Students will soon be breaking off for holidays, and as the tradition, each will be given a report card indicating how they have performed. Also in these report cards will be remarks on the child’s general conduct at school.
However, most parents react negatively when their children have not performed well. Education Times’ Lydia Atieno explores how such remarks affect the wellbeing of such students and what the best approach towards this matter should be.
What’s expected of parents?
Lillian Mbabazi, a teacher at Little Angels in Kicukiro, Kigali, believes that whether a student has performed well or poorly, teachers should be mindful about the comments they write on a learner’s report card.
For instance, she points out that if a child has performed poorly, giving a positive advisory comment can motivate a parent to help this child to improve next time.

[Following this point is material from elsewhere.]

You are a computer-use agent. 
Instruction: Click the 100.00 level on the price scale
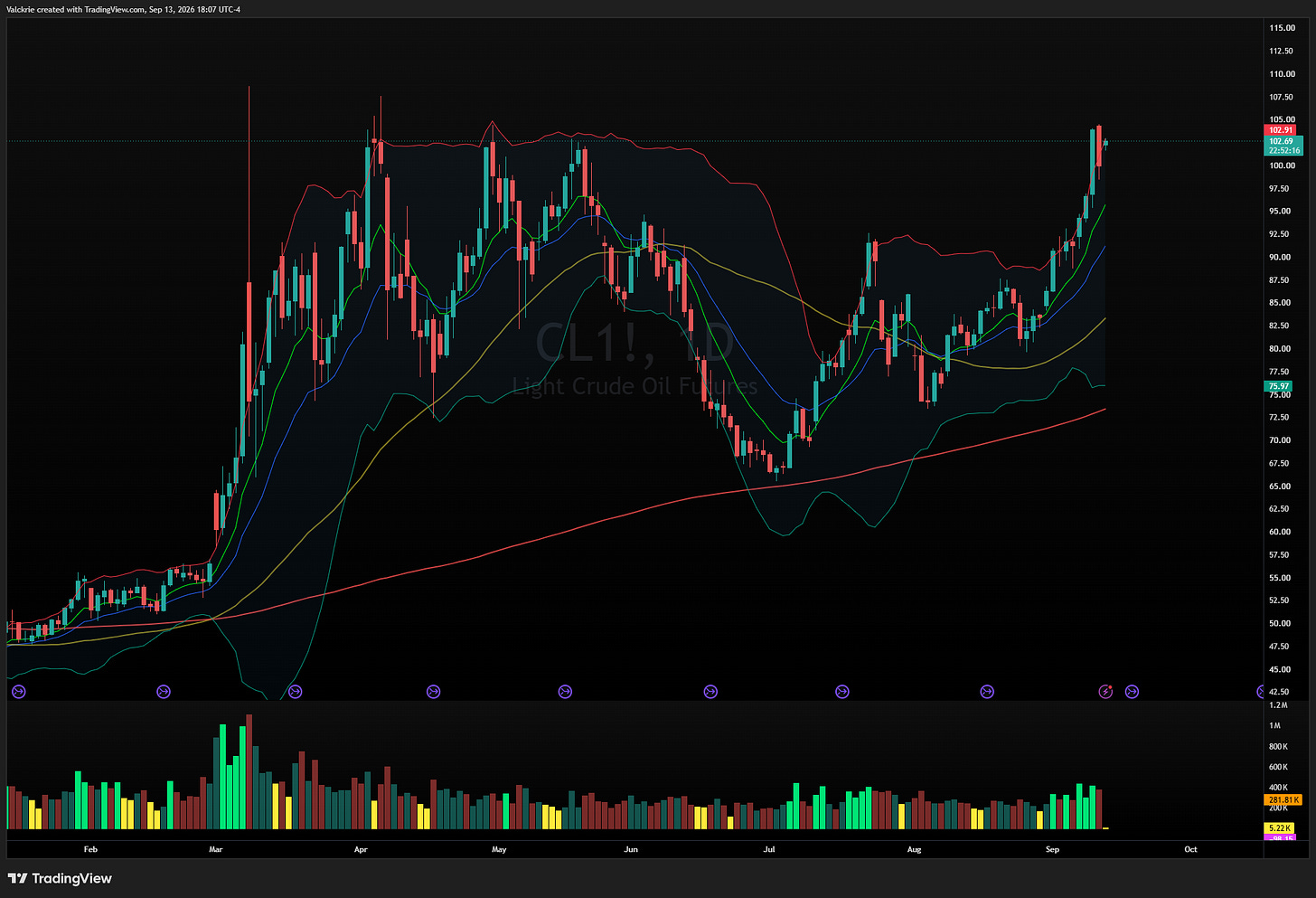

“A parent can feel overwhelmed and thus find it hard to help their children if the recommendation from the teacher is negative. But a parent can be more willing to co-operate and get more involved if the comment concerning their children’s weakness is a positive one,” she says.
Mbabazi, however adds that stating a child’s strength first then followed with their weakness is more ideal. She asserts that the weak part should still be expressed in a constructive way that shows all hope is not lost.
On the other hand, Fred Atinga, the deputy principal-academics at Riviera High School, Kigali, is of the view that a report card should have information on the child’s ability, effort and achievement.
He says, if a child of high ability underperforms then both the school and child need to be held to account, adding that the parent is encouraged to consult with the school instead of starting a fight.
For struggling students who put commendable effort in their work, Atinga says parents should by all means appreciate more the effort than just focusing on the grade scored.
Paul Swagga, a tutor at Akilah Institute for Women in Kibagabaga, Kigali, says parents should engage their children in discussions about the latter’s performance, as well as ensure that the children feel free to explain the trends in their performance.
“Even if the performance is not good, as a parent, you should be in a position to first listen to the analysis of your child. Thereafter, guiding them on how to set smart goals for better performance is important,” he says.
Swagga adds that it’s better to assure children that they are capable of performing better if they stick to their goals. Also, encouraging them to set action plans which can enable them to achieve their goals is essential.
Further, Swagga points out that carrying out regular visits to your child’s school may also enable the parent to determine what may be causing the undesirable performance of the child.
John Nzayisenge, the director, Good Harvest School in Kigali, says most of the parents, who react negatively when their children perform poorly, do so because they haven’t been making a close follow-up on their child, and as a result, they get surprised by the results.
“The best approach is to make a close follow-up before the end of the term. This will enable you to talk to teachers and find out how the child is progressing, which gives the parent a clear picture of what to expect,” he says.
Nzayisenge adds that sitting with both the teacher and child to discuss solutions to what could have caused poor performance is important.
How negative feedback affects students
“Negative reaction only shut doors for positive progress. Learners are affected by many factors, some of which include parenting. Before reacting negatively, it’s important for parents to do self-evaluation,” says Atinga.
However, Swagga says criticising students whenever they do not perform to the expectations of the parents demoralises them, leaving some of them to think that their parents do not acknowledge their efforts.
“Much as it’s good for parents to demand for accountability from their children, it’s counterproductive if the parent exerts a lot of pressure on the child when their performance is not good,” he says.
Sometimes the poor performance may be caused by other factors beyond the child’s control, like high turnover of teachers in the school or inadequate teaching materials, Swagga adds.
“Parents ought to establish the conditions at school by listening to their children’s views and talking to teachers and school administrators,” he says.
Besides, Swagga says putting pressure on a child because they didn’t perform well can make them develop trauma, which can result in total failure.
For Dr Charles Mudenge, a psychiatrist at the University Teaching Hospital of Butare (CHUB), there are many factors that influence a child’s performing at school.
For instance, he points out that the environment where the child comes from and also at school, family issues, as well as the friends the child has are the main things that should be assessed first before pointing a finger at the child or school.
“The best way to approach this as a parent is to first be close to their children and try to find out what could be the reason behind weak performance. Secondly, after identifying where the problem is, being on their side and motivating them can work wonders to this child’s next performance,” says Mudenge.
He notes that showing a bad attitude and negative reaction simply because the child has not performed well does not help because they will feel demoralised, which also lowers their self-esteem.